Increasingly in the world of literature we’ve seen the rising popularity of young female authors exploring the complexities of contemporary womanhood through personal essays or novels that feel more open and honest than maybe has been encouraged previously. In Saint Frances, O’Sullivan leans into personal experiences, primarily abortion, lapsed Catholicism and the question of whether motherhood is something she wants at this time in her life.
Bridget’s introduction causes a flash of nervousness that the ensuing 100 minutes might be an indie reiteration of Judd Apatow’s Trainwreck, but what follows is much more nuanced and frank. While this story is captured by a male director, Alex Thompson is also O’Sullivan’s working and romantic partner, so his presence feels unobtrusive. Unlike Apatow’s depiction of a “mess” of a woman who needs to be saved from her daddy issues (hello, patriarchy!) by a fairly unextraordinary man, O’Sullivan’s relationships feed into her narrative without ever defining it. She’s a woman who’s working through her shit on her own, and that’s just fine.
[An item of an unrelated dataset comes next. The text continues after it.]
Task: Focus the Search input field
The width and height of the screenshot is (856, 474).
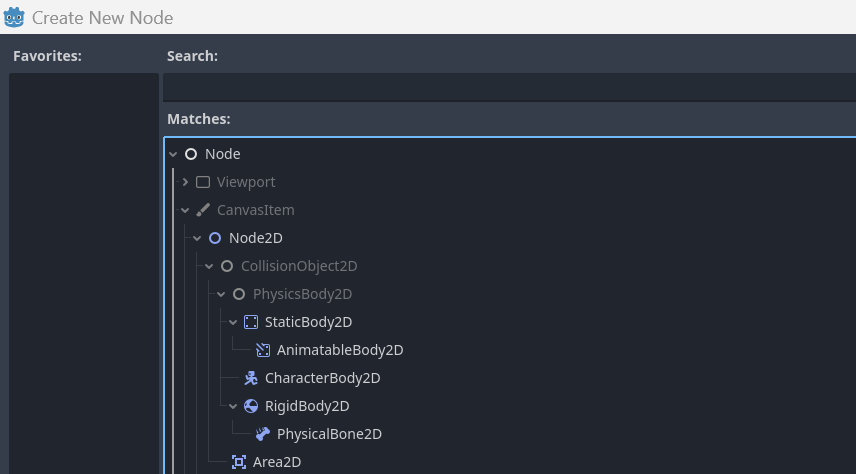Action: point(508,87)
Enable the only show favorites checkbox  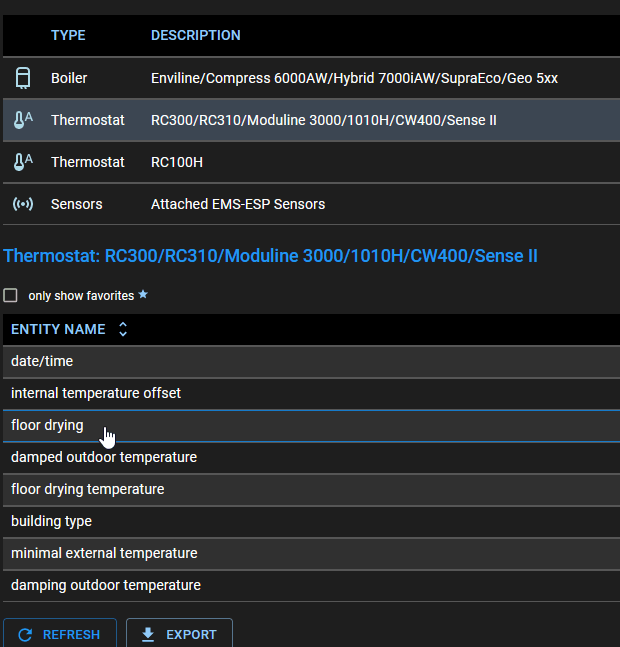coord(11,296)
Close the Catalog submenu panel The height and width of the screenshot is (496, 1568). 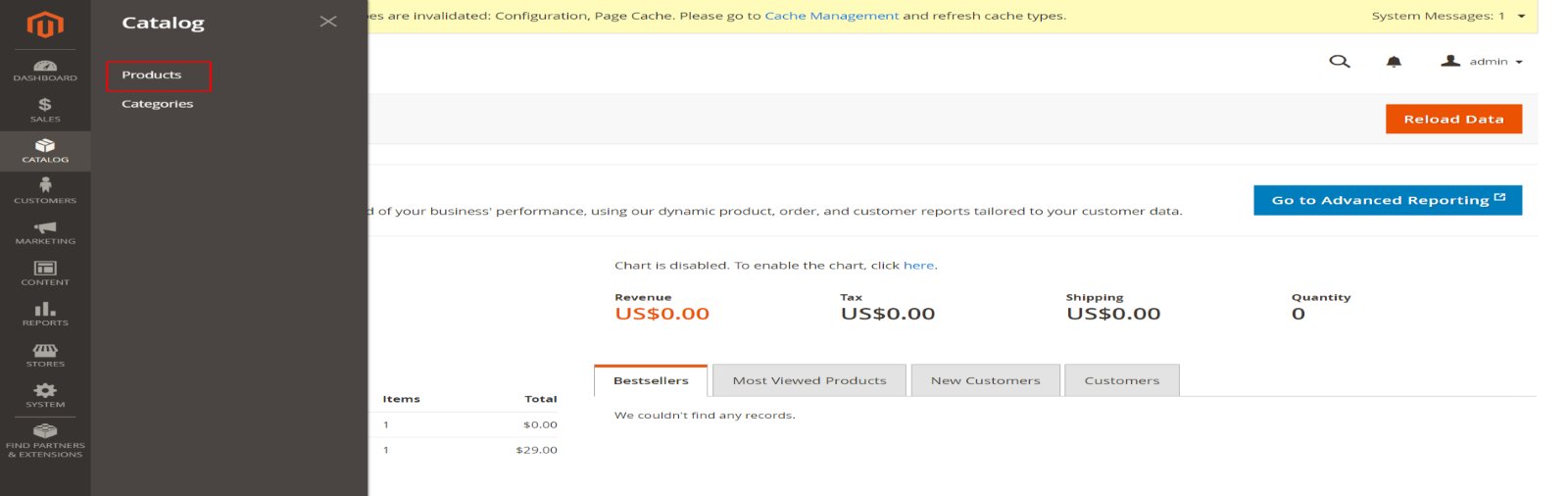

Nothing in Saint Frances is a particularly big deal. Yes, there’s drama, but it’s all presented in a very matter of fact way. For example, Frances’ parents are a gay female, interracial couple, but that’s not something that Bridget relays to her not- boyfriend when telling him about the interview. Likewise, her decision to have an abortion is certain and unemotional, and the way in which it’s depicted is incredibly honest, down to the maxi-pads and inspections of the various bleedings that follow.
This breeziness, though, should not be misread as being uncaring or glib. Yes, Saint Frances doesn’t dwell on matters too heavily, but that doesn’t mean that it isn’t deft in providing small vignettes on some much broader topics, like breastfeeding, postnatal depression, the mental health struggles of a parent who isn’t the primary carer, the impact a new sibling can have on a child and the fact that some women (particularly those with Catholic guilt) still rely on pulling out as a method of contraception.
As with Desirée Akhavan’s Appropriate Behaviour, Saint Frances allows women to be unjudged – it celebrates who they are, warts and all. There’s humour, there are tears, there are poor decisions with creepy guitar teachers, but, in the end, there’s really just 70 trillion cells that, if they were given the choice, were happy to be born. Only in seeing films like this and reading books by women who go through and question what we might do in such a situation, do we begin to realise that we aren’t so alone in our own uncertainties.